Would you write out the entries again, exactly as they are, but without images?

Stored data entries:
========
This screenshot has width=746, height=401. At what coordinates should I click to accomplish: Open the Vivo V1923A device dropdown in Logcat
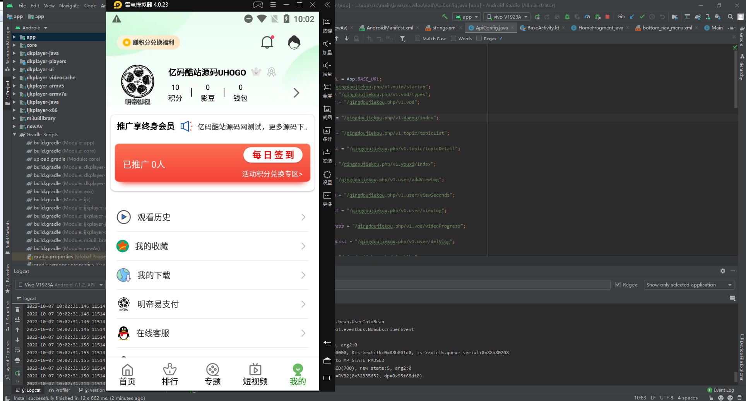coord(60,284)
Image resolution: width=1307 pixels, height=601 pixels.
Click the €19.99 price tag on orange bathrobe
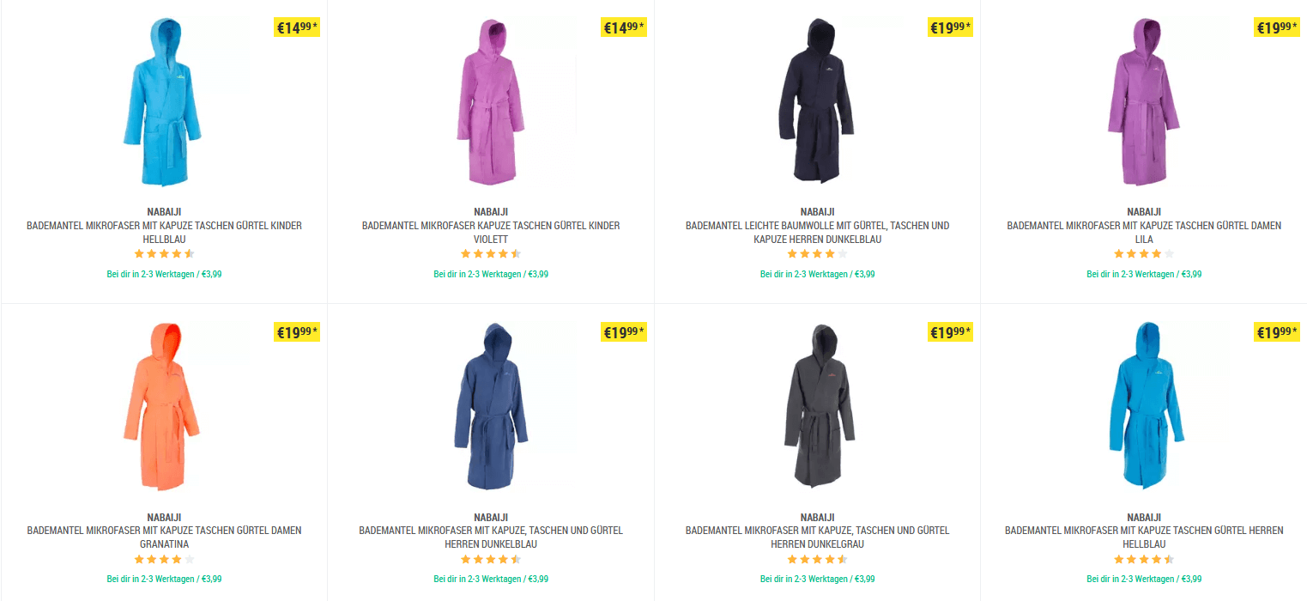pyautogui.click(x=297, y=332)
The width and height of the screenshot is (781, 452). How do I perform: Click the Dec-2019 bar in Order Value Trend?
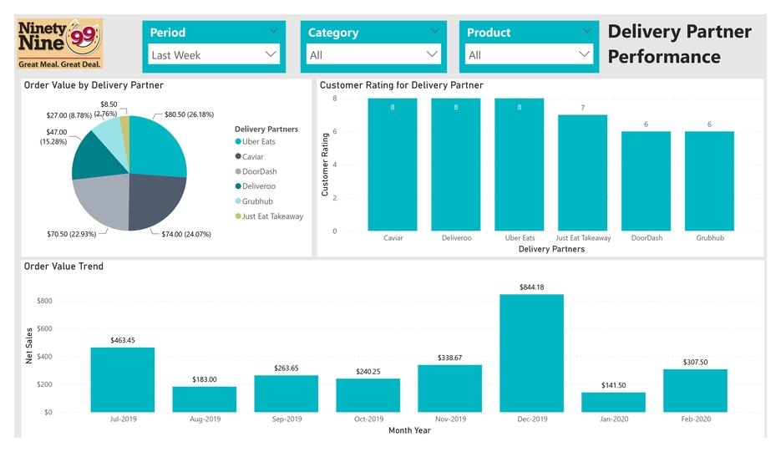click(531, 353)
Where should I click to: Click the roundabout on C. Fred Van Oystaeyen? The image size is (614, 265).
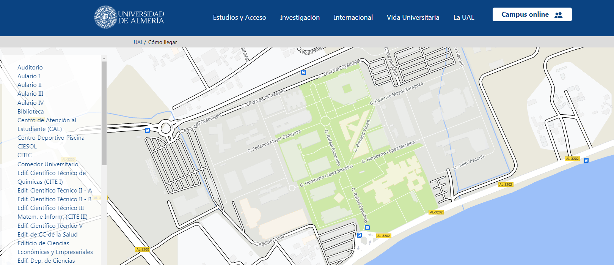(166, 128)
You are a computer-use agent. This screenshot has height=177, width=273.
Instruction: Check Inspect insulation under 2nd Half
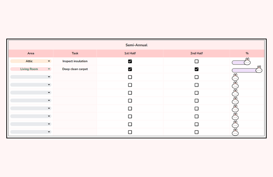pos(196,61)
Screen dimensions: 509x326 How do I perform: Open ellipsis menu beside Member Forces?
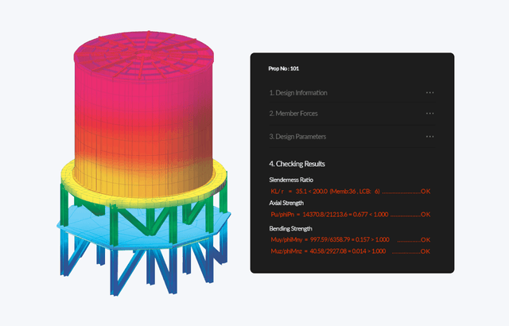[429, 114]
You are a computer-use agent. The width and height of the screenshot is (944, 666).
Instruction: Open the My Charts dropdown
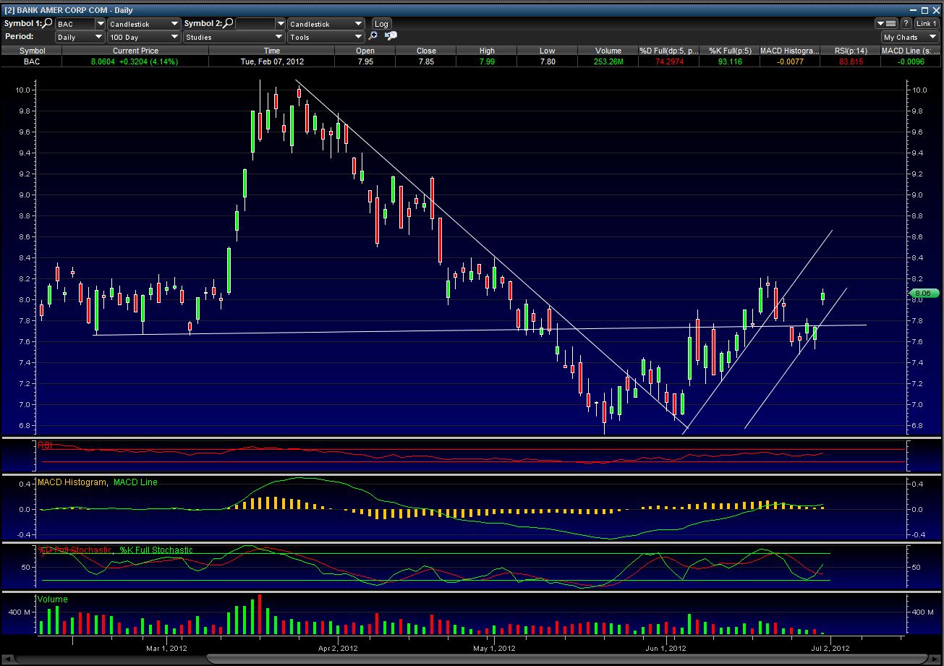coord(909,37)
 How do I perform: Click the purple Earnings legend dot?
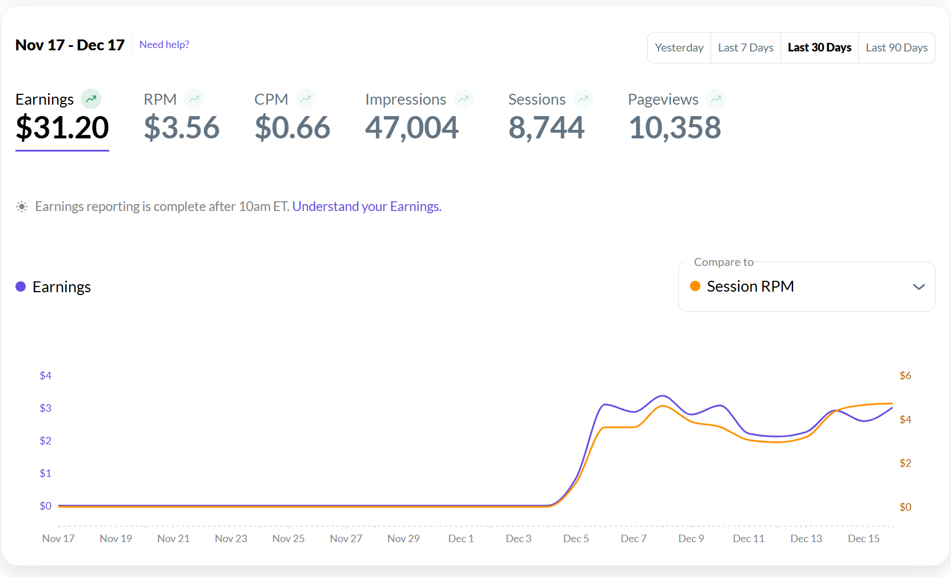pos(21,286)
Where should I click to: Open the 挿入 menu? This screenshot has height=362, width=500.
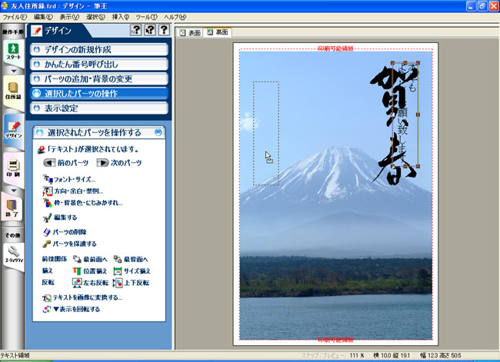121,16
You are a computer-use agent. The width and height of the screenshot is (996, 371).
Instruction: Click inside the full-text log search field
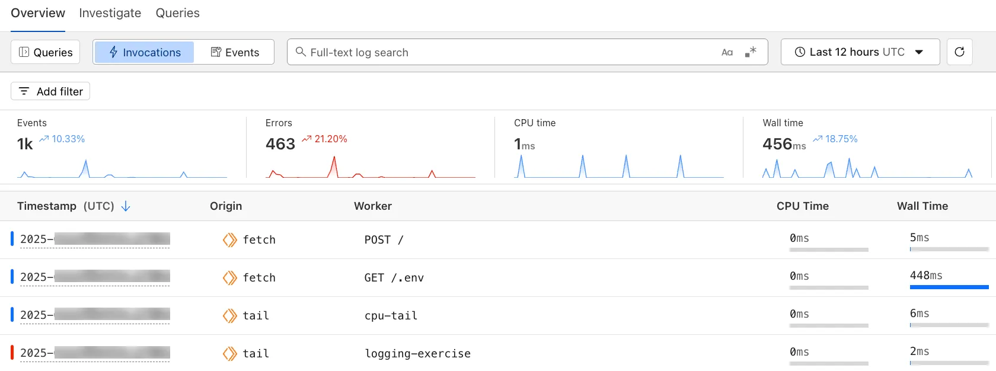coord(504,52)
========
Output of the task:
This screenshot has width=746, height=401. At what coordinates should I click to accomplish: Open the Vivo V1923A device dropdown in Logcat
coord(60,284)
Image resolution: width=1307 pixels, height=601 pixels.
Click the €19.99 price tag on orange bathrobe
pyautogui.click(x=297, y=332)
The width and height of the screenshot is (781, 452). How do I perform: Click the Dec-2019 bar in Order Value Trend?
click(531, 353)
Where should I click to: Click the roundabout on C. Fred Van Oystaeyen? The image size is (614, 265).
(166, 128)
You are a computer-use agent. This screenshot has height=177, width=273.
Instruction: Check Inspect insulation under 2nd Half
pos(196,61)
Screen dimensions: 509x326 How do I perform: Open ellipsis menu beside Member Forces?
[429, 114]
You are a computer-use agent. The width and height of the screenshot is (944, 666).
Instruction: Open the My Charts dropdown
coord(909,37)
 How do I perform: Click the purple Earnings legend dot?
pos(21,286)
Where should I click to: Open the 挿入 menu? This screenshot has height=362, width=500.
121,16
You are a computer-use agent. The width and height of the screenshot is (996, 371).
Instruction: Click inside the full-text log search field
coord(504,52)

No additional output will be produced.